TEXT PASSAGE

----

Lung cancer is one of the most common cancers in men and women, and is the leading cause of cancer-related mortality in the United States.1 According to the American Cancer Society, more than 155,000 Americans will die from lung cancer in 2017, representing approximately 25% of all cancer deaths.1 Non–small-cell lung cancer (NSCLC), the most common form of the disease, accounts for 80% to 85% of all lung cancer cases.2
As knowledge of lung cancer tumor cell biology has evolved, small-molecule drugs that target specific genetic mutations offer oncologists the opportunity to treat patients with NSCLC in a personalized fashion.3 Multiple driver oncogenes have been identified in lung cancer, including epidermal growth factor receptor (EGFR), anaplastic lymphoma kinase (ALK), and KRAS.
Among US patients with advanced NSCLC, approximately 10% have EGFR mutations,3 approximately 23% have KRAS mutations,4 and up to 13% have ALK mutations.5 By identifying these mutations, oncologists can determine which patients can benefit from available targeted therapies.
Crizotinib (XALKori) was the first tyrosine kinase inhibitor (TKI) and alectinib (Alecensa) was the second TKI approved by the US Food and Drug Administration (FDA) for patients with advanced ALK-positive NSCLC.6,7 Although many patients with ALK-rearranged NSCLC respond to a TKI, the resistance rate is high within 1 to 2 years.8 Unlike crizotinib, which does not cross into the brain to target tumors in the central nervous system (CNS),9 alectinib has been shown to have “an effect on tumors that have spread to the brain.”7 Still, additional treatment options for ALK inhibition are needed that can cross the blood–brain barrier.

----

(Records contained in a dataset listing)
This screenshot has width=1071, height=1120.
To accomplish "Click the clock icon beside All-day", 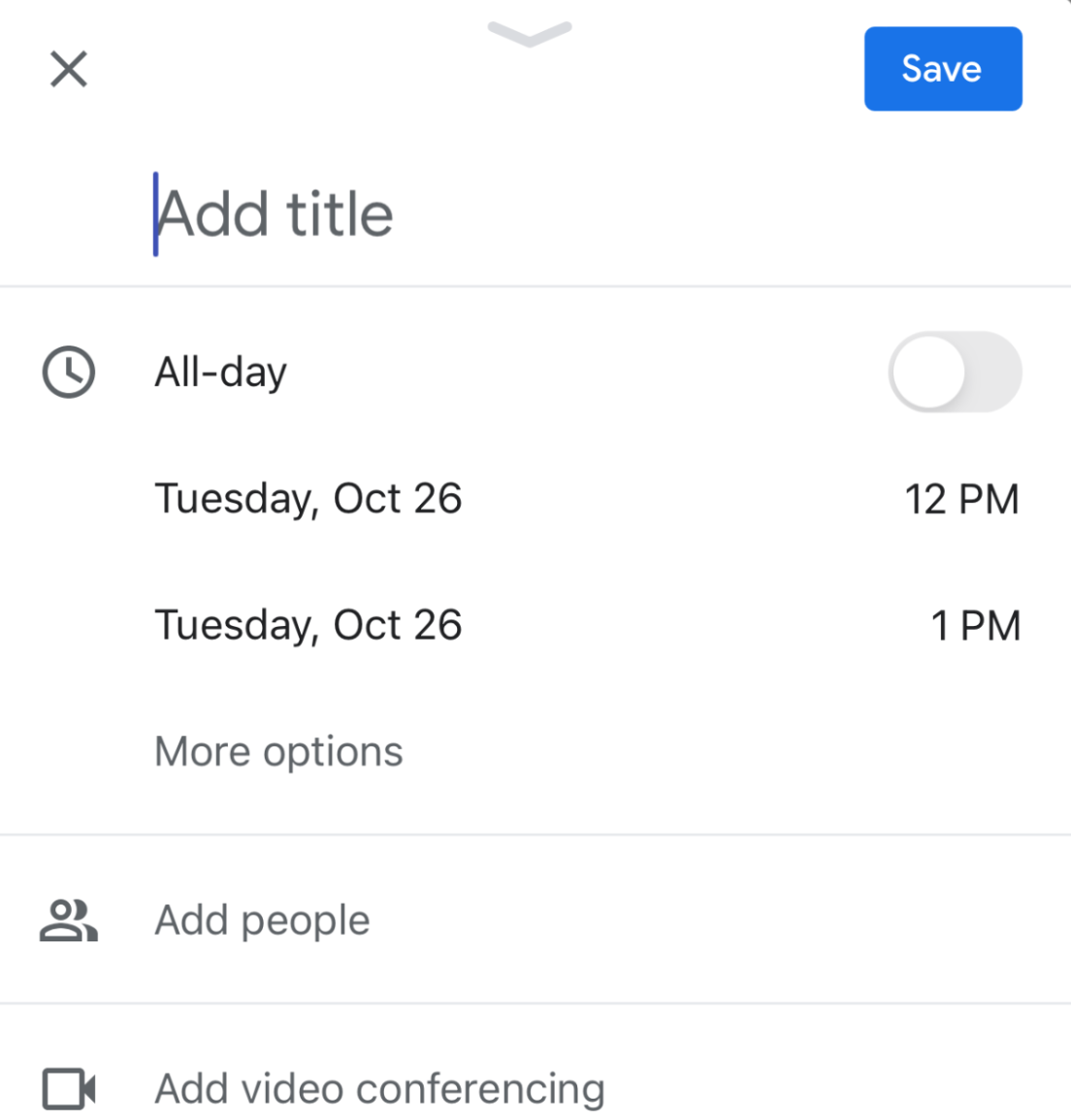I will tap(69, 373).
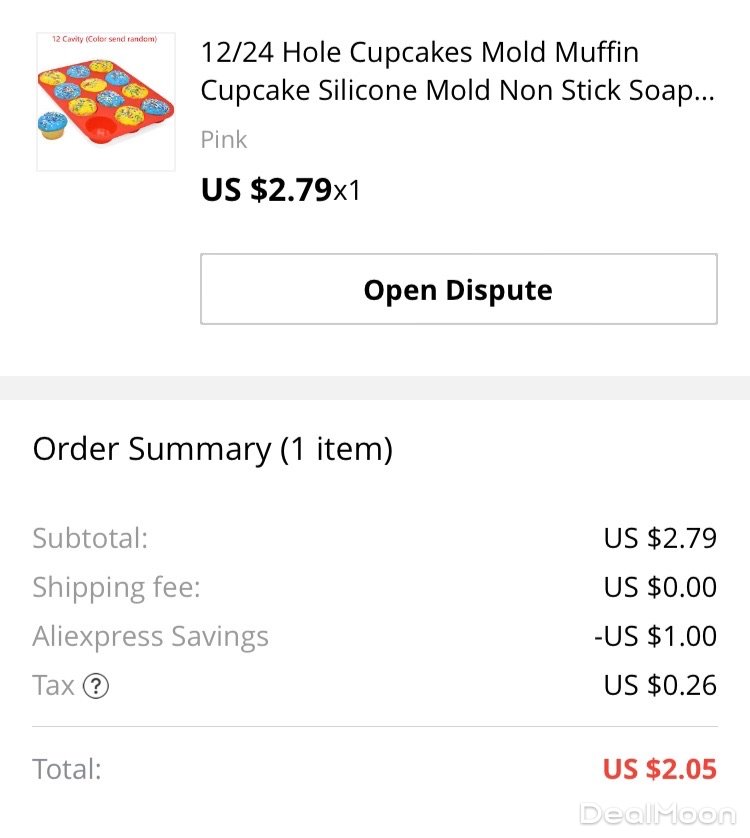Select the Total label
This screenshot has height=838, width=750.
click(67, 769)
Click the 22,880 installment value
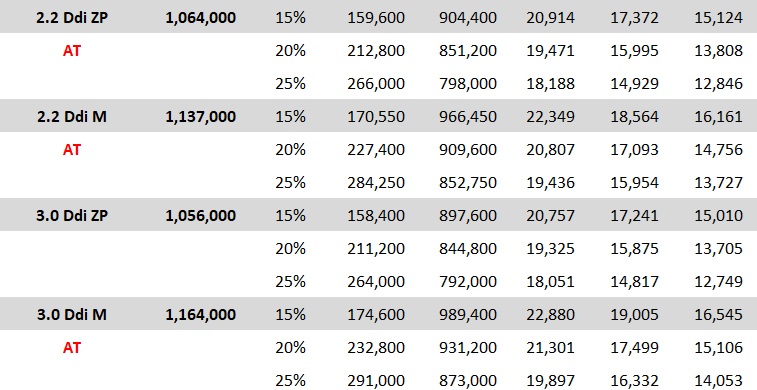757x390 pixels. point(550,315)
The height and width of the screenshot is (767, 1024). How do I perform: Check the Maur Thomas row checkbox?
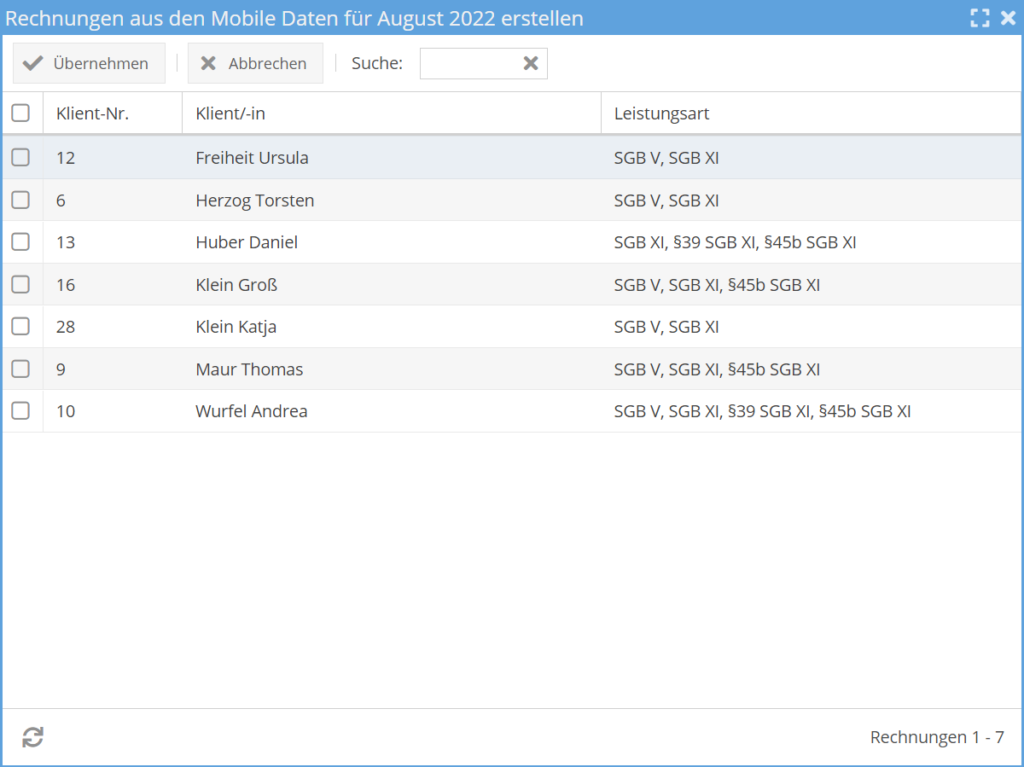[21, 369]
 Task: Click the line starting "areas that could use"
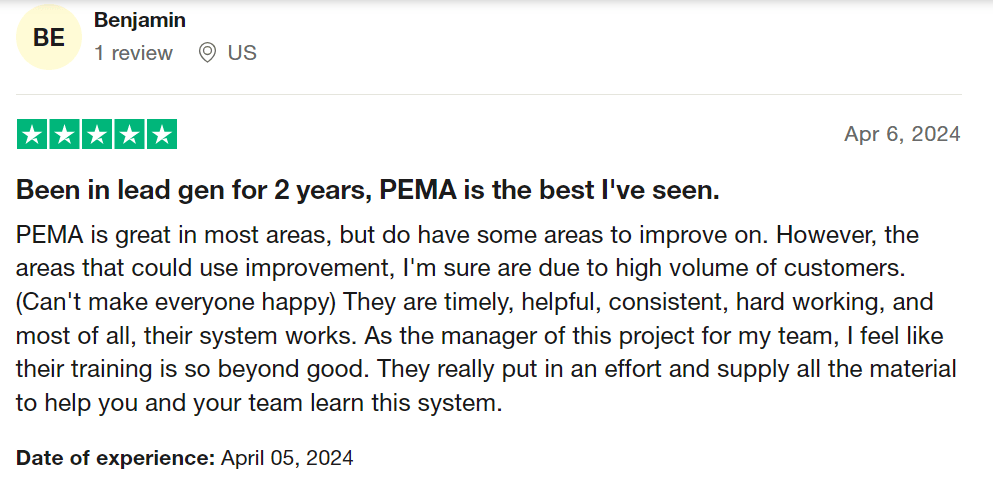click(461, 269)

----

TASKS TO CARRY OUT
**A.** Can you summarize the lung cancer passage in two sentences?
**B.** According to the lung cancer passage, what share of all lung cancer cases does NSCLC account for?
**C.** Output the part of the lung cancer passage between "Among US patients" and "available targeted therapies.", inclusive.
This listing has no connection to the lung cancer passage.

ANSWERS FOR EACH ITEM
**A.** Lung cancer is the leading cause of cancer-related death in the United States, and non–small-cell lung cancer (NSCLC) makes up 80% to 85% of cases, with driver mutations such as EGFR, ALK, and KRAS allowing oncologists to treat patients in a personalized way. Crizotinib and alectinib were the first two FDA-approved TKIs for advanced ALK-positive NSCLC, but resistance rates are high within 1 to 2 years, and more ALK inhibitors that can cross the blood–brain barrier are needed.

**B.** 80% to 85%

**C.**
Among US patients with advanced NSCLC, approximately 10% have EGFR mutations,3 approximately 23% have KRAS mutations,4 and up to 13% have ALK mutations.5 By identifying these mutations, oncologists can determine which patients can benefit from available targeted therapies.